Sunday, 20 October 2013
Previously discussed :
The two previous releases of Unicode (6.2 and 6.3) have been rather disappointing with regards to the number of new characters introduced into the standard (one in 6.2 and five in 6.3), so Unicode 7.0 should be much more exciting to those of us who think that 110,000 characters in Unicode are not nearly enough. In summary, 2,833 2,834* new characters are going to be added to Unicode 7.0 when it is released in the summer of 2014 (official beta information page for Unicode 7.0.0). Of these, 1,849 characters belong to 23 newly added scripts, which is a greater number of new scripts than for any previous version since Unicode 1.0 (which started life with 24 scripts).

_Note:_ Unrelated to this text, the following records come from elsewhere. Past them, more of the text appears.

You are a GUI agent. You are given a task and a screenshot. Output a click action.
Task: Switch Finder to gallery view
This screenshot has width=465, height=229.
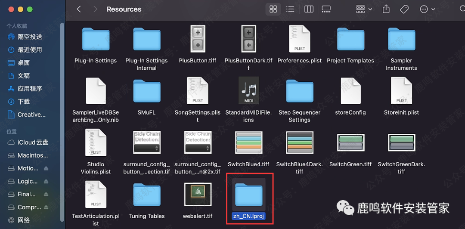pyautogui.click(x=326, y=9)
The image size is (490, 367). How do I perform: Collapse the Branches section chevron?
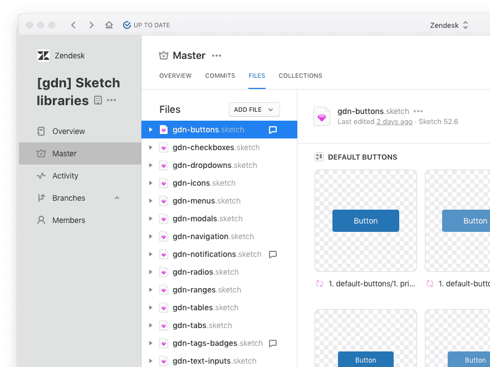pyautogui.click(x=117, y=198)
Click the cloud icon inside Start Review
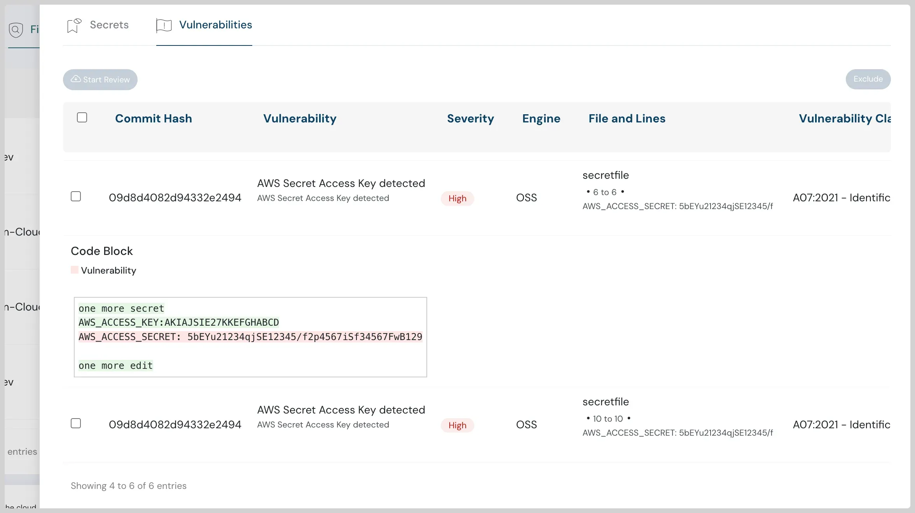The height and width of the screenshot is (513, 915). [x=75, y=79]
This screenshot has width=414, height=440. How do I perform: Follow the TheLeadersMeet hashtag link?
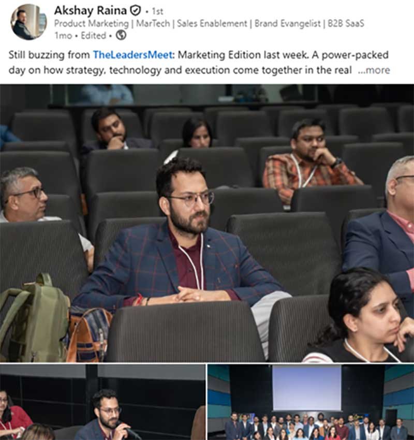133,55
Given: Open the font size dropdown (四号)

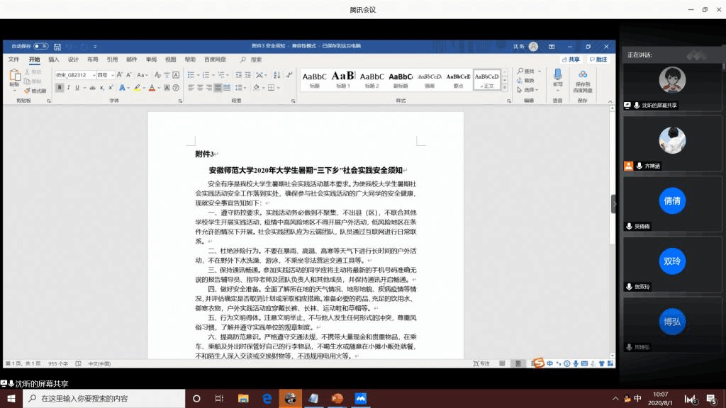Looking at the screenshot, I should pos(106,75).
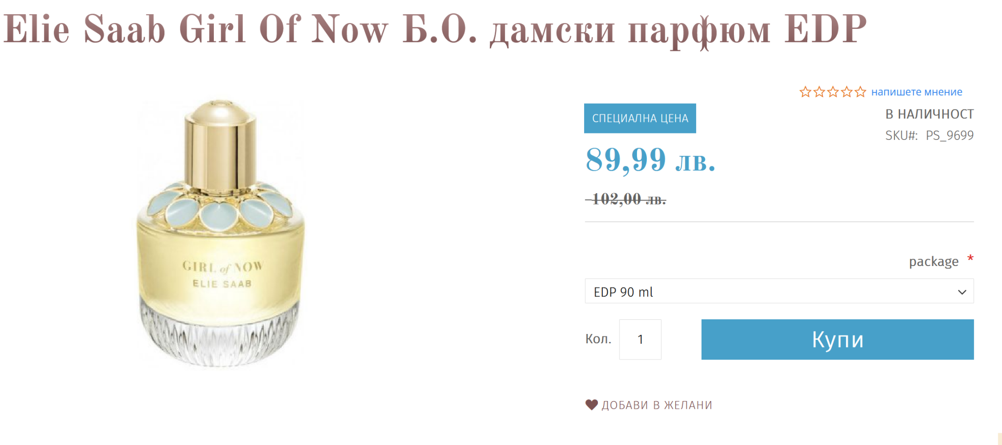
Task: Click the СПЕЦИАЛНА ЦЕНА badge
Action: (x=640, y=118)
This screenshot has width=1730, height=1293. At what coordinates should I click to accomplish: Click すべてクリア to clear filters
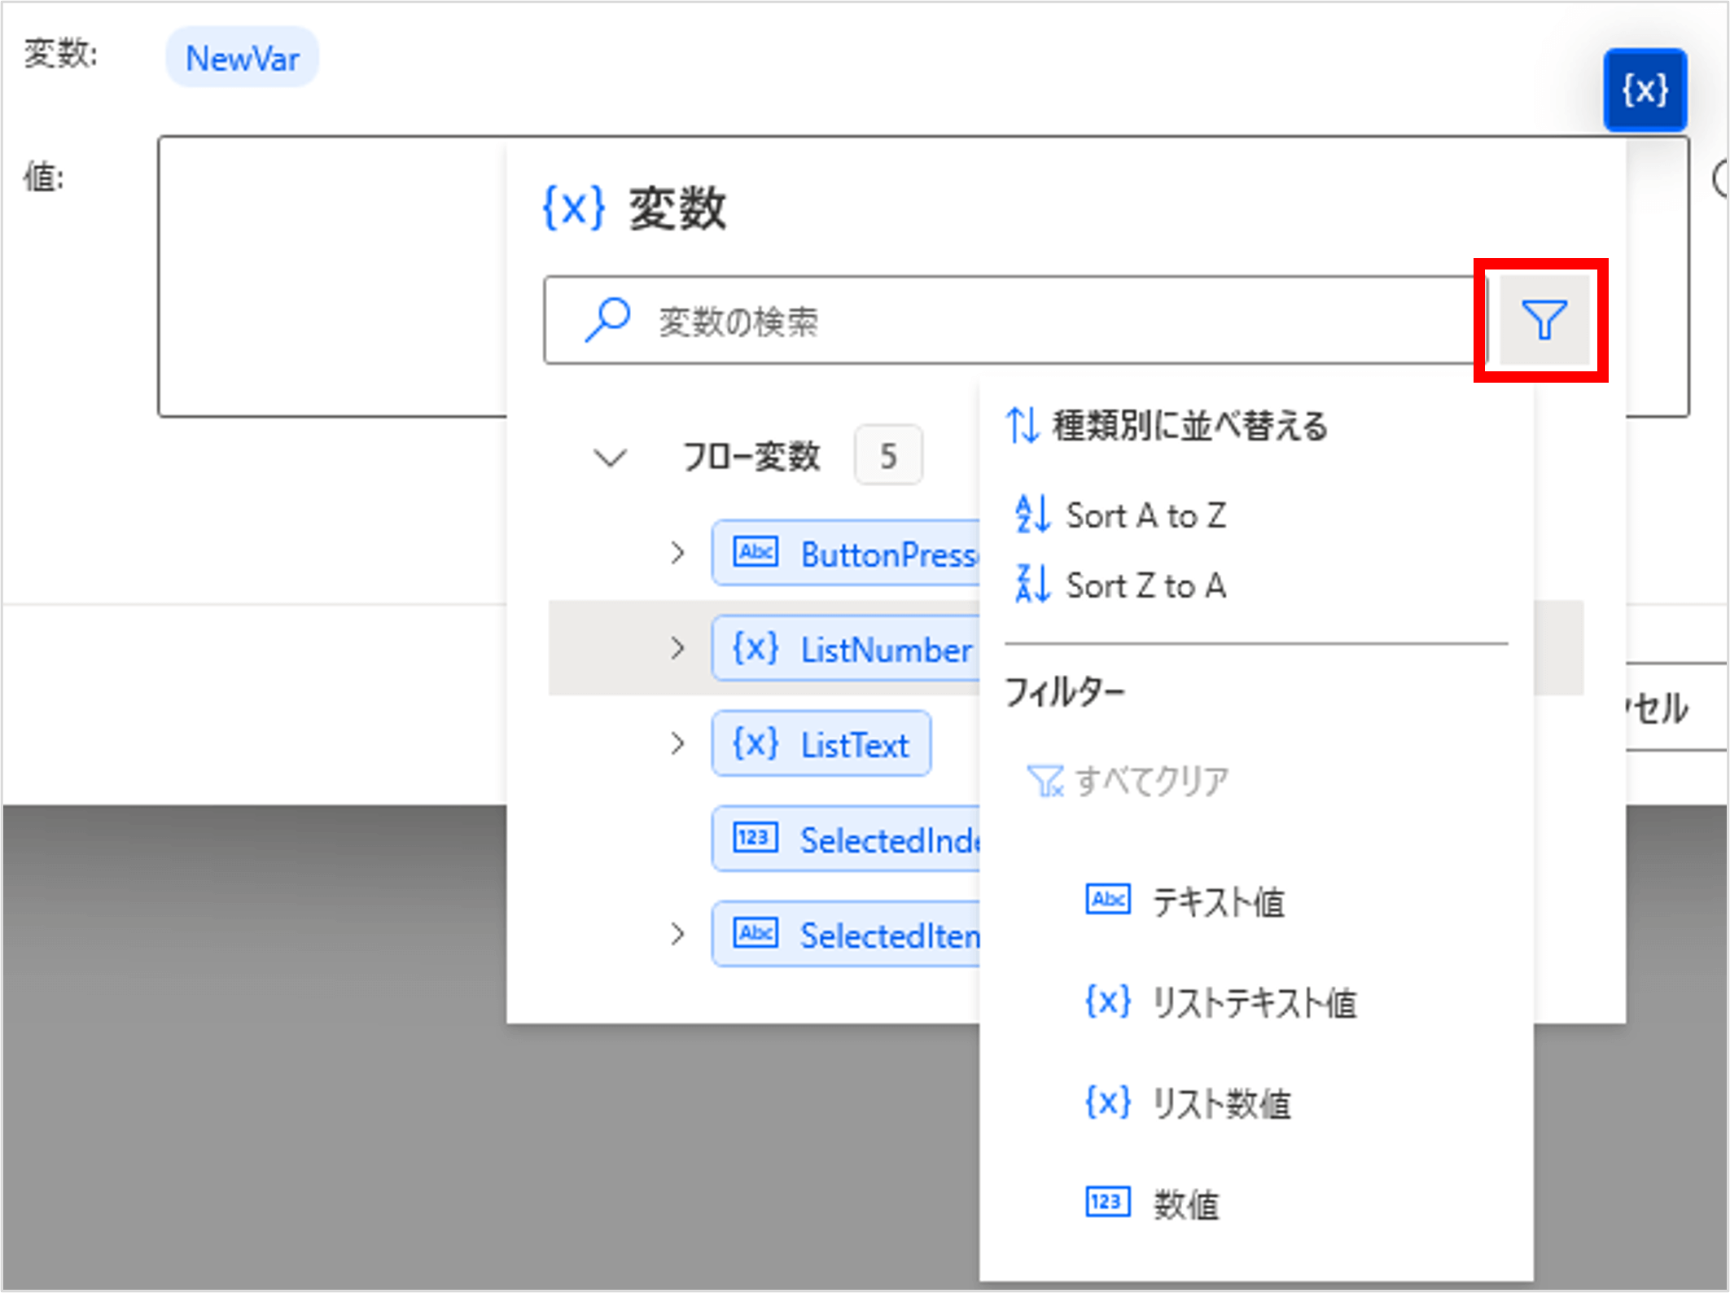(1150, 779)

* When I wrote this blog post there were going to be 2,833 new characters, but since then the newly invented Ruble sign has been fast-tracked for encoding in Unicode 7.0 at U+20BD.

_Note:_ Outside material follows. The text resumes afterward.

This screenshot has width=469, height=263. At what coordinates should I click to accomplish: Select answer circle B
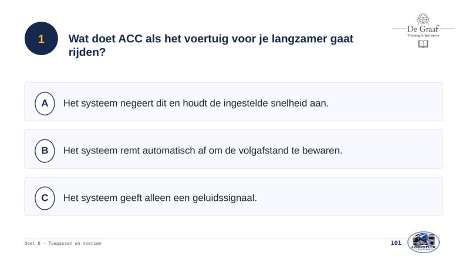coord(45,151)
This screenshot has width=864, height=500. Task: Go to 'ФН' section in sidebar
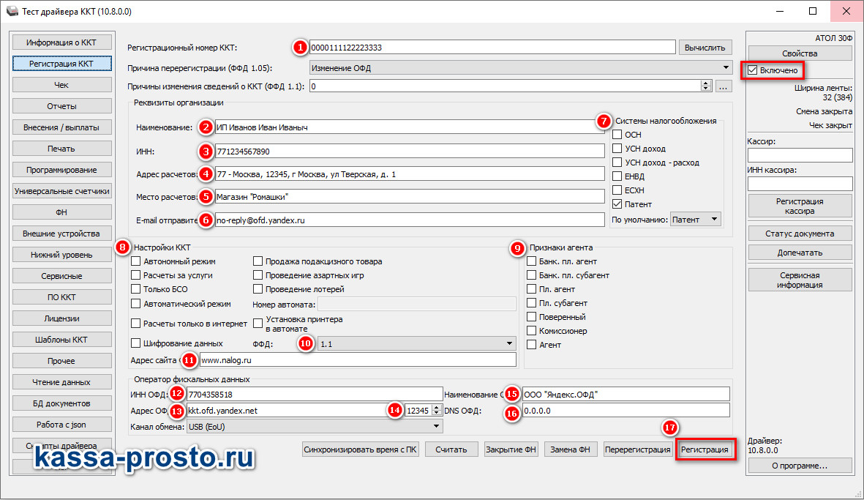(61, 212)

23 new scripts in Unicode 7.0
Although all of these new scripts are either historical or have limited modern usage, and most people will be unfamilar with most of them, there are several important additions, notably Grantha and Siddham, as well as Linear A, which may be the first undeciphered writing system to be encoded in Unicode (depending upon whether the symbols on the Phaistos Disc, encoded in Unicode 5.1, represent writing or not).
Apart from the new scripts, the highlight of Unicode 7.0 for most people on the internet will be the addition of 643 wingdings, webdings and other pictographic symbols, which will supplement the emoticons, emoji and many other symbols added to Unicode 6.0. I predict that characters such as "Reversed Hand with Middle Finger Extended", "Reversed Victory Hand" (British equivalent of the finger), and "Raised Hand with Part Between Middle and Ring Fingers" (live long and prosper) will become even more popular on Twitter than the infamous "Pile of Poo" 💩 character*.
* Pile of Poo was encoded in the Unicode standard for compatibility with Japanese telecoms companies (KDDI & Softbank) which included it as part of the Emoji repertoire on their cell phones (see the original Emoji proposal where the character is provisionally named "Dung", later changed to "Pile of Poo" at the suggestion of Michael Everson).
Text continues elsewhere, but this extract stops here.